The next day, Tara Conron, owner of the cafe, told The Age she had hired a lawyer and would be pursuing legal action against VCAA for "uncanny" similarities between the exam and the actual cafe. Conron noted the identical surnames of Jenkins, stated that she employs someone with a "man bun", as does the employer in the exam article, and both the fictional and actual cafe "stand out" in their respective suburbs.

A year later, it was reported that Conron was no longer pursuing legal action against VCAA, telling The Age that the café staff had placed the matter behind them, and saying "we've just loved to joke about it this year".

=== 2022 Specialist Mathematics Exam 2===
On 11 November 2022 The Age newspaper published an article alleging errors on the 2022 Specialist Mathematics Exam 2 that included:

Section A Question 4: No correct answer (because the values of a and c can be any real number),

Section A Question 19: No correct answer (because confidence intervals are calculated for unknown population means, not for sample means),

Section B: Question 6 part (f) (the question cannot be answered because the relevant random variables are not stated to be independent).

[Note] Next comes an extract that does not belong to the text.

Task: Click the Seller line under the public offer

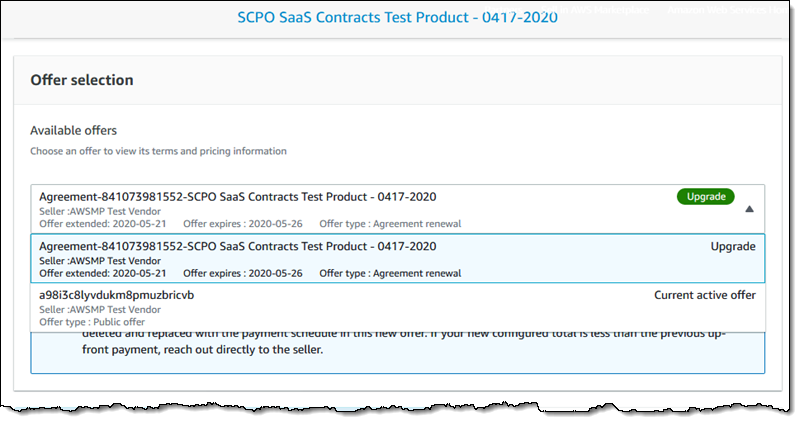Action: coord(98,309)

The Examination Report published by the VCAA for this Exam makes no acknowledgement of these alleged errors. The answers used by the VCAA to mark this exam are not available to the public. It is reasonable to assume they are the same as the answers given in the Examination Report.

The alleged errors in this exam (as well as an alleged error in the marking scheme used for 2022 Specialist Mathematics Exam 1 Question 3 part (b)) form part of a public submission to the Parliamentary Inquiry into the state of education in Victoria (Parliamentary Inquiry submission 32). The Herald Sun has reported on this submission and it received further media coverage on Sky News Australia. A supplement (32.3) to the aforementioned submission to the Parliamentary Inquiry includes a detailed mathematical rebuttal of the VCAA's claims that the "questions did not present errors".

An open letter to the Victorian Education Minister signed by nearly 70 University mathematicians states that these questions "are unacceptably flawed. Each question exhibits some fundamental misunderstanding or misrepresentation of the underlying mathematics."

A report into the VCAA's VCE examination setting policies, processes and procedures (commissioned by the Education Minister Ben Carroll) by the former head of the NSW Education Standards Authority, Dr John Bennett, was handed to the Victorian government in March 2024 and made public on 23 March 2024. The Bennett Report substantiated the allegations of significant and serious errors in the 2022 Specialist Mathematics exams. This contradicted previous claims by the VCAA and an earlier review (commissioned by the VCAA) by Deloitte that there were no serious errors in these exams. The Department of Education has not yet released the review by Deloitte, which is currently the subject of several Freedom of Information requests and appeals of a decision to refuse access.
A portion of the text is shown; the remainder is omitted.